*Exercise objective*. Keeping every line intact, repeat the data word for word.
Source material Block Start
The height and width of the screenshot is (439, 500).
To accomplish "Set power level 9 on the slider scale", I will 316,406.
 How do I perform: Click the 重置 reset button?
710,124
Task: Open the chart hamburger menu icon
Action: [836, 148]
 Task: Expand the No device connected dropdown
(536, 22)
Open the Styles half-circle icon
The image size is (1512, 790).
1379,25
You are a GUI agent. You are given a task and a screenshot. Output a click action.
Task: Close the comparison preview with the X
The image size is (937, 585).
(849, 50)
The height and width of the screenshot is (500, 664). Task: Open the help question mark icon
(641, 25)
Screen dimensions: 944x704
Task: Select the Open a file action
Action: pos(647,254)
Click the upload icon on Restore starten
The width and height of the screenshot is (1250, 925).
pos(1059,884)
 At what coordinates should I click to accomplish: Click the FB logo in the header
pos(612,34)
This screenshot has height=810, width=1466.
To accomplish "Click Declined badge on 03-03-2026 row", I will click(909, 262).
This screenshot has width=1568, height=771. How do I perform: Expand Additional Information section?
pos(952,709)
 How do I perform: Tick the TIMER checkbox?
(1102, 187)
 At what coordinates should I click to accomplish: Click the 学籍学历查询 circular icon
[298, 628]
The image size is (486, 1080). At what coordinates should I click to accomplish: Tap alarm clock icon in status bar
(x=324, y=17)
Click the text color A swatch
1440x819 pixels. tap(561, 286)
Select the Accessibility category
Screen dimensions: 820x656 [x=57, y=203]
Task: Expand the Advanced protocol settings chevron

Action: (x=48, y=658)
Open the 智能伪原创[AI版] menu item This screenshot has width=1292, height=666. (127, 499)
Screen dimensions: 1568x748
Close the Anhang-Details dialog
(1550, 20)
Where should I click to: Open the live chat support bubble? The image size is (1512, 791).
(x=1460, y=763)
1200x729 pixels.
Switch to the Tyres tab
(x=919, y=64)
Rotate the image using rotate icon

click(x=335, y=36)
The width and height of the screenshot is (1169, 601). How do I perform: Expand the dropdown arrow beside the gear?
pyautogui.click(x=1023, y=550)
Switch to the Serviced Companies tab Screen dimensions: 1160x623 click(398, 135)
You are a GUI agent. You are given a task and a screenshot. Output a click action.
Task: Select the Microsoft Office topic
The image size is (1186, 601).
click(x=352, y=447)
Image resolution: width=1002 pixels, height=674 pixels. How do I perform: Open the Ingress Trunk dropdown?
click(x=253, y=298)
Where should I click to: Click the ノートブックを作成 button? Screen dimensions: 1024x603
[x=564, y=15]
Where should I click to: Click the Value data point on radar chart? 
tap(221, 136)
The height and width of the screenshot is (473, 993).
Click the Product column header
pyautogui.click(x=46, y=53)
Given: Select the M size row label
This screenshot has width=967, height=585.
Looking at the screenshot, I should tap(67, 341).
Source material Block End
*The completed task*.
The height and width of the screenshot is (439, 500).
To accomplish "Set power level 9 on the slider scale", I will 316,406.
 How do I perform: Click the 重置 reset button?
710,124
Task: Open the chart hamburger menu icon
Action: [836, 148]
 Task: Expand the No device connected dropdown
(536, 22)
Open the Styles half-circle icon
The image size is (1512, 790).
1379,25
You are a GUI agent. You are given a task and a screenshot. Output a click action.
Task: Close the comparison preview with the X
The image size is (937, 585).
(849, 50)
The height and width of the screenshot is (500, 664). Task: Open the help question mark icon
(641, 25)
Screen dimensions: 944x704
Task: Select the Open a file action
Action: pos(647,254)
Click the upload icon on Restore starten
The width and height of the screenshot is (1250, 925).
pos(1059,884)
 At what coordinates should I click to accomplish: Click the FB logo in the header
pos(612,34)
This screenshot has height=810, width=1466.
To accomplish "Click Declined badge on 03-03-2026 row", I will click(909, 262).
This screenshot has width=1568, height=771. How do I perform: Expand Additional Information section?
pos(952,709)
 How do I perform: Tick the TIMER checkbox?
(1102, 187)
 At what coordinates should I click to accomplish: Click the 学籍学历查询 circular icon
[298, 628]
The image size is (486, 1080). At what coordinates should I click to accomplish: Tap alarm clock icon in status bar
(x=324, y=17)
Click the text color A swatch
1440x819 pixels. tap(561, 286)
Select the Accessibility category
Screen dimensions: 820x656 [x=57, y=203]
Task: Expand the Advanced protocol settings chevron

Action: (x=48, y=658)
Open the 智能伪原创[AI版] menu item This screenshot has width=1292, height=666. (127, 499)
Screen dimensions: 1568x748
Close the Anhang-Details dialog
(1550, 20)
Where should I click to: Open the live chat support bubble? The image size is (1512, 791).
(x=1460, y=763)
1200x729 pixels.
Switch to the Tyres tab
(x=919, y=64)
Rotate the image using rotate icon

click(x=335, y=36)
The width and height of the screenshot is (1169, 601). How do I perform: Expand the dropdown arrow beside the gear?
pyautogui.click(x=1023, y=550)
Switch to the Serviced Companies tab Screen dimensions: 1160x623 click(398, 135)
You are a GUI agent. You are given a task and a screenshot. Output a click action.
Task: Select the Microsoft Office topic
The image size is (1186, 601).
click(x=352, y=447)
Image resolution: width=1002 pixels, height=674 pixels. How do I perform: Open the Ingress Trunk dropdown?
click(x=253, y=298)
Where should I click to: Click the ノートブックを作成 button? Screen dimensions: 1024x603
[x=564, y=15]
Where should I click to: Click the Value data point on radar chart? 
tap(221, 136)
The height and width of the screenshot is (473, 993).
Click the Product column header
pyautogui.click(x=46, y=53)
Given: Select the M size row label
This screenshot has width=967, height=585.
Looking at the screenshot, I should tap(67, 341).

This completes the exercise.